取引先の有力社員に暴力団関係者がいるといううわさを耳にしました。どう対処すればよいのでしょうか。(サービス業)

 先に結論を言うと、まずはお近くの「暴力追放運動推進センター」(暴追センター)に相談してください。その人間が本当に暴力団関係者かどうかを、特定できる可能性があります。また、特定できなくても具体的な対応の仕方をアドバイスしたり、場合によっては警察への橋渡しをしてもらえるでしょう。基本的には、その人物が暴力団関係者と明らかになり、経営に影響力を持っていると分かった時点で、弁護士を立て、取引の延期か契約解除などの措置をとってください。

 ただ、一言で暴力団関係者といっても、近年はとくに、その線引きが難しくなっています。いわゆる「フロント企業」にしても、普通の人に運営させ、自らは背後に隠れているという場合、暴力団が関係している企業と特定するのは簡単ではありません。また、その暴力団関係者が経営に影響を与える立場なのか、あるいは単なる社員なのかによっても、対応の仕方は変わってきます。

 とはいえ、暴力団対策法や各都道府県の暴力団排除条例には、暴力団への利益供与や活動を助長する行為をすることを禁じる項目があり、違反すると罰則が科せられる可能性があります。疑いを抱いた時点で、飲食をともにしたりといった軽いつきあいも控えた方が得策です。

 具体的な違法行為としては、「みかじめ料」の供与、組事務所の提供、名刺の印刷、暴力団員が集まる「襲名披露」などに仕出し弁当を販売するという商行為など、多数あります。何が違反に当たるかどうかは、暴追センターのホームページ等を参考にしてください。

不当要求防止責任者が必要

 企業側からすれば、「暴力団も一顧客であり、正当な商行為ならば良いだろう」という考え方もあるでしょうが、それは違法行為となるリスクが高いことをあらためて認識すべきです。暴力団は相手の弱みを徹底的についてきますから、いつ、まっとうな取引が不当要求へと豹変(ひょうへん)するか分かりません。さらにいえば、近年の企業に求められているコンプライアンス重視の風潮にもそぐわないでしょう。自社の評判が落ち、業績に影響することも考えられます。「罰則」までいかなくとも、「公表」された時点で、企業にとってはかなりのダメージとなるからです。

 ほとんどの都道府県条例では、違反した場合、勧告が行われ、再違反が認められた時点で「公表」、それでも違反すると再発防止命令、そして罰則という形になります。ただし、都道府県によっては微妙な違いがあり、たとえば、より厳しい「直罰」方式をとっているところもあるので、注意が必要です。

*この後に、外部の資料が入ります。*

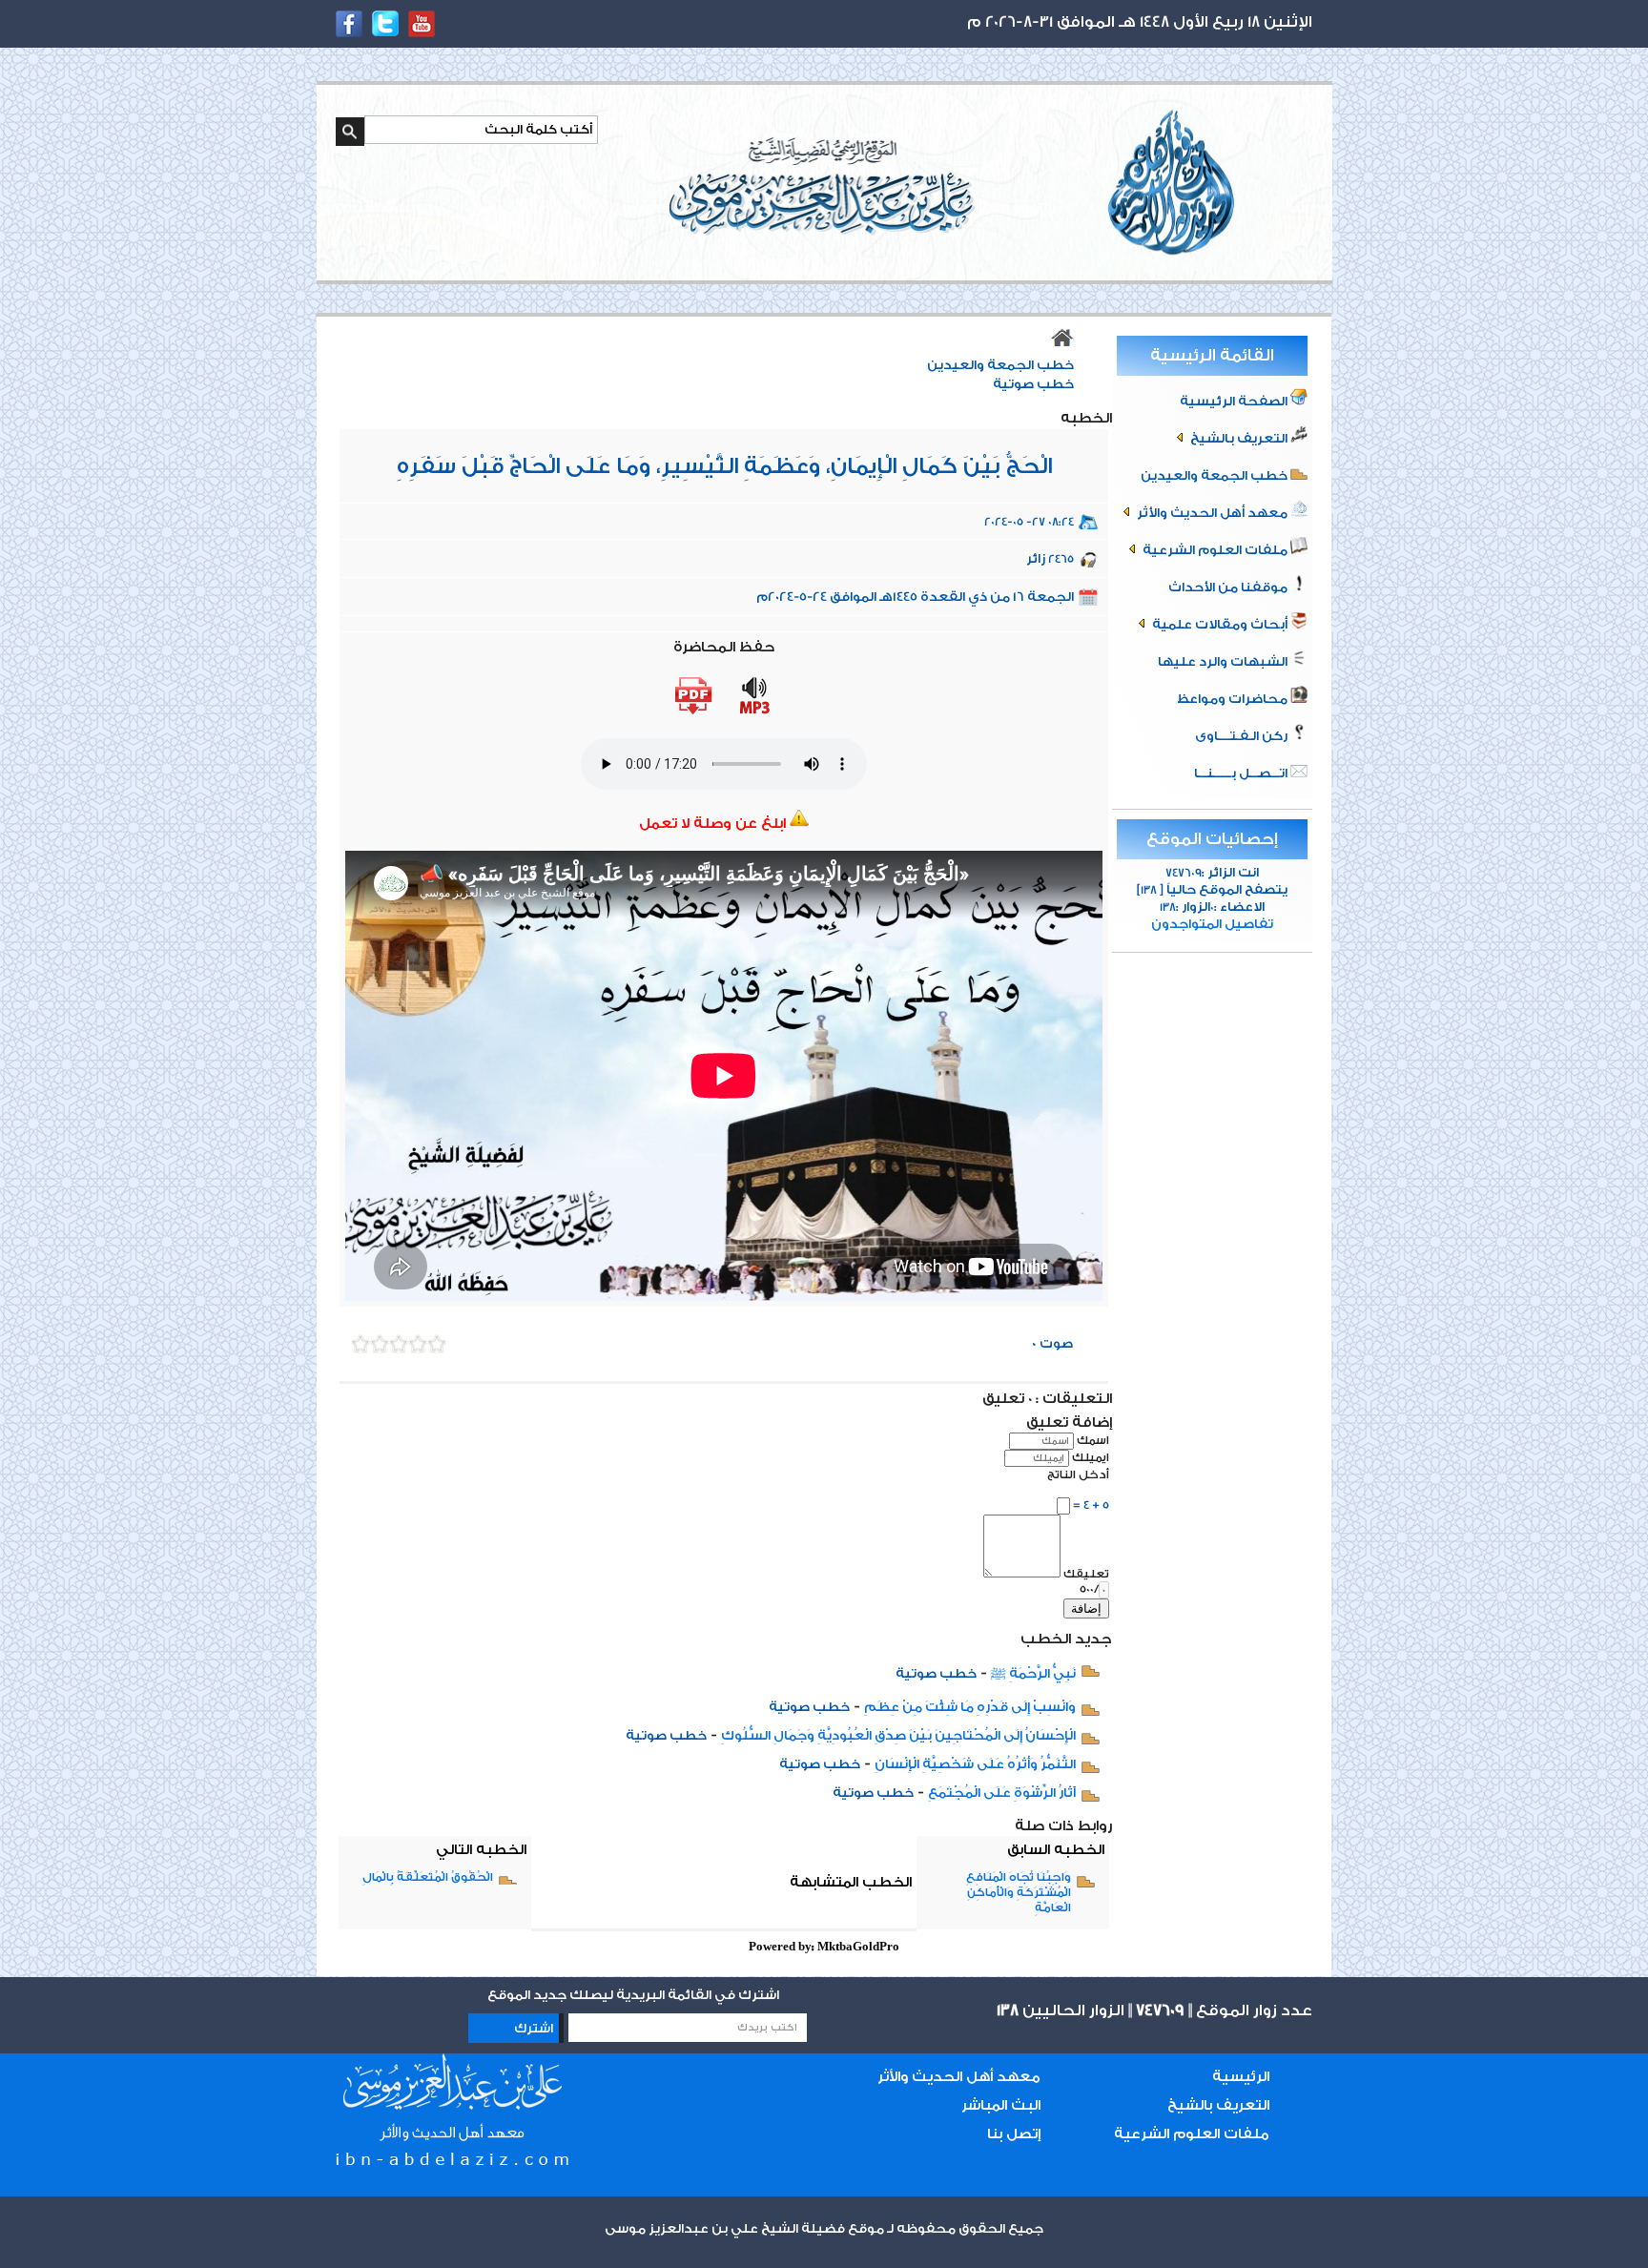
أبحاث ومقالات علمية (1219, 624)
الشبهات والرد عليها (1224, 661)
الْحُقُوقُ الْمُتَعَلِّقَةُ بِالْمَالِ (427, 1877)
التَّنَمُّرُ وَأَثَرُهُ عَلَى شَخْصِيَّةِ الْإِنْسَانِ (975, 1764)
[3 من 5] (398, 1343)
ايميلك (1090, 1457)
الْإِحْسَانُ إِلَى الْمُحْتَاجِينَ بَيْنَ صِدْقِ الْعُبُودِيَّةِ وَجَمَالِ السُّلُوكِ (898, 1735)
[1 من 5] (436, 1343)
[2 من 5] (417, 1343)
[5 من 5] (360, 1343)
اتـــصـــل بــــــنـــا (1242, 773)
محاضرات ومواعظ (1233, 698)
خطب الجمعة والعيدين (1215, 475)
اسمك (1093, 1440)
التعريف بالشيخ (1238, 438)
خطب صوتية (1033, 384)
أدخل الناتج (1078, 1474)
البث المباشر (1000, 2105)
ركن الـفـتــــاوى (1242, 736)
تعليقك (1086, 1573)
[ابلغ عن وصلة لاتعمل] (799, 823)
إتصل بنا (1013, 2134)
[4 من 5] (379, 1343)
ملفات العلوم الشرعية (1215, 550)
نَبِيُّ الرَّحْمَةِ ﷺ (1033, 1673)
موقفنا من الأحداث (1229, 587)
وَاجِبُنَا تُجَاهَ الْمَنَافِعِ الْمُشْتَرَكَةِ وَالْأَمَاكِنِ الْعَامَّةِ (1018, 1892)
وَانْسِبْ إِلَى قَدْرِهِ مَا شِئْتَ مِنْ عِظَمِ (970, 1707)
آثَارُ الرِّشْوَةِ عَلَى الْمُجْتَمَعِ (1002, 1792)
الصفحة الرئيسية (1235, 401)
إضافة (1086, 1608)
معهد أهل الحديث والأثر (1212, 512)
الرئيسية (1240, 2077)
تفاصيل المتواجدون (1212, 924)
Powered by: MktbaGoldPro (824, 1946)
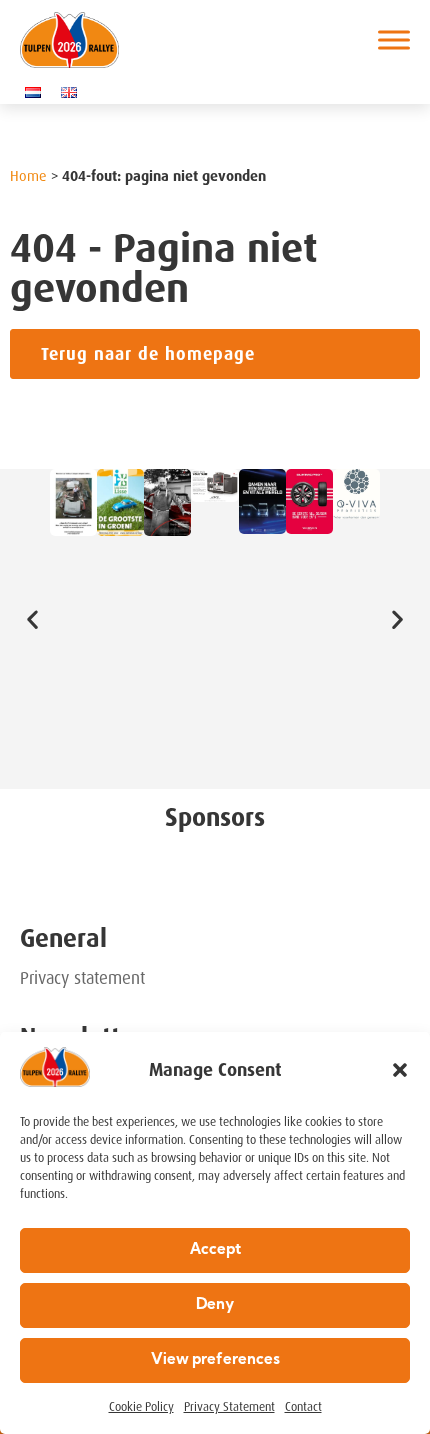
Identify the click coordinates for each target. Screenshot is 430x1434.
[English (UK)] (74, 92)
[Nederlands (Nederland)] (38, 92)
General (63, 938)
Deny (215, 1305)
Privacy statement (82, 978)
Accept (215, 1250)
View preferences (215, 1360)
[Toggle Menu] (394, 39)
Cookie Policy (141, 1407)
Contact (303, 1407)
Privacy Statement (229, 1407)
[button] (400, 1070)
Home (28, 176)
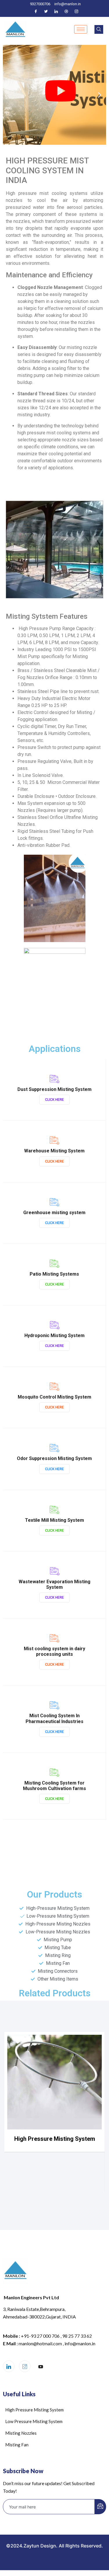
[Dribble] (66, 11)
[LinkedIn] (56, 11)
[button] (9, 94)
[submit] (100, 2506)
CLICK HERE (54, 1100)
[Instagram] (76, 11)
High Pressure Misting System (54, 2139)
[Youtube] (41, 2366)
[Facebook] (35, 11)
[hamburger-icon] (80, 29)
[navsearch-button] (98, 29)
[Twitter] (46, 11)
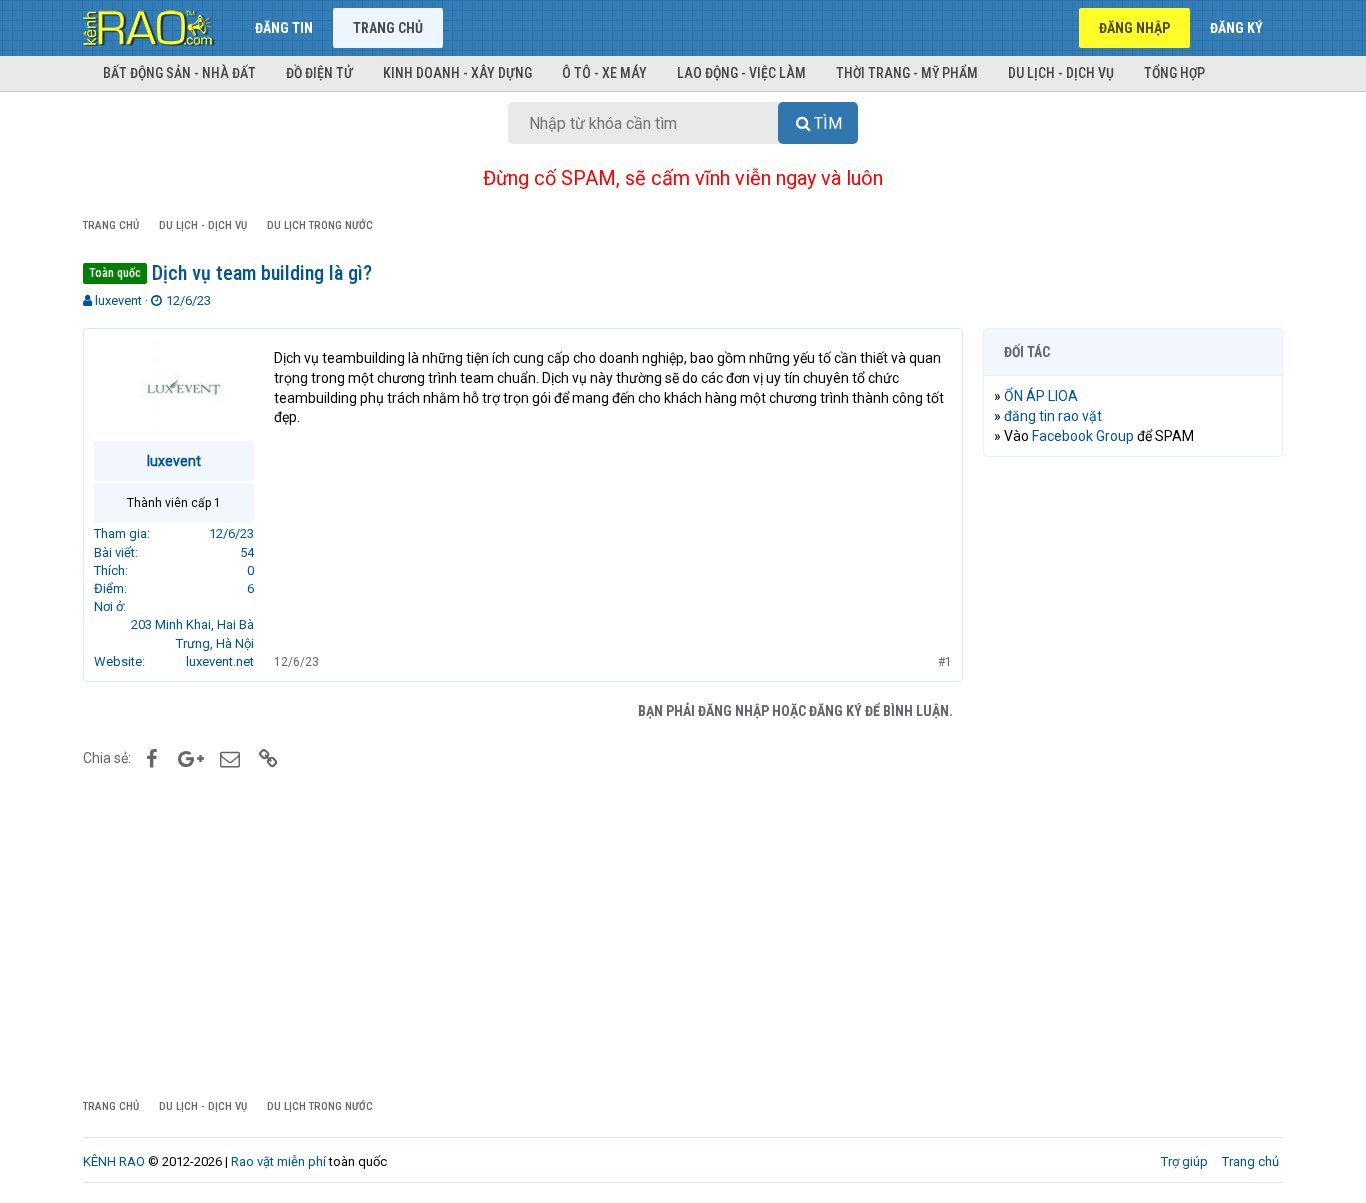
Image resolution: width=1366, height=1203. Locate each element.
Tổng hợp (1174, 73)
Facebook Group (1083, 436)
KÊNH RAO (114, 1161)
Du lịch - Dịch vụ (1061, 73)
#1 (945, 662)
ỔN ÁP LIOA (1041, 396)
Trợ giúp (1184, 1161)
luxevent (118, 300)
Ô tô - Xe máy (604, 73)
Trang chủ (388, 28)
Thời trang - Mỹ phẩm (907, 73)
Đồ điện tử (319, 73)
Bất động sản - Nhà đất (179, 73)
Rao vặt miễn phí (278, 1161)
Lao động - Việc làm (741, 73)
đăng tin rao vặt (1053, 416)
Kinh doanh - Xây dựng (457, 73)
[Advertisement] (1133, 777)
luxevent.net (220, 661)
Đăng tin (284, 28)
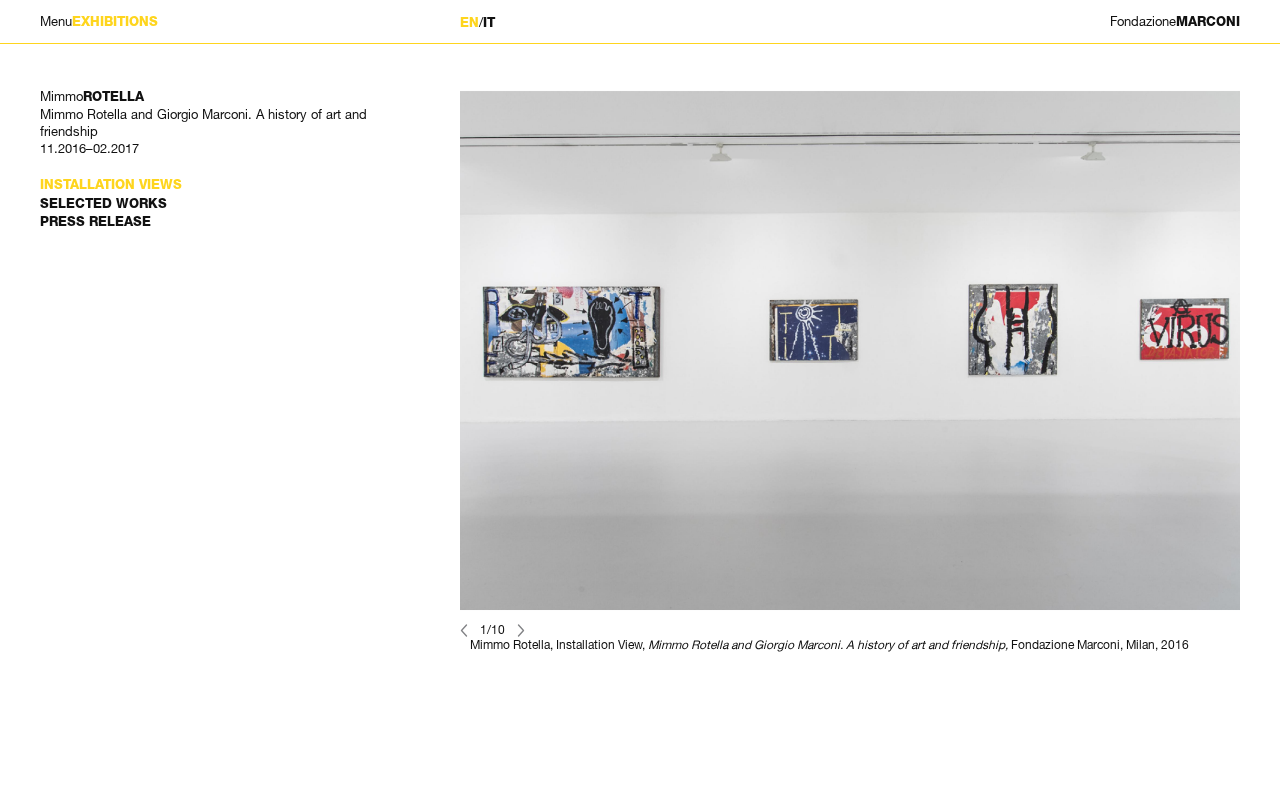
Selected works (103, 203)
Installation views (111, 184)
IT (489, 22)
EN (469, 22)
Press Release (95, 221)
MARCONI (1175, 21)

 とはいえ、中小企業の場合、暴力団の不当要求にどう対応していいか分からないケースが多いのは確かでしょう。そのため暴追センターでは、「不当要求防止責任者講習」を無料(教材含む)で開催しています。不当要求に対する内部体制の整備や被害調査、警察との連携、社員への指導・教育などの役割を担う「不当要求防止責任者」を社員の間から選任・準備しておけば、企業として暴力団に対する適切な対応がとりやすくなります。ぜひ、受講することを考えてみてください。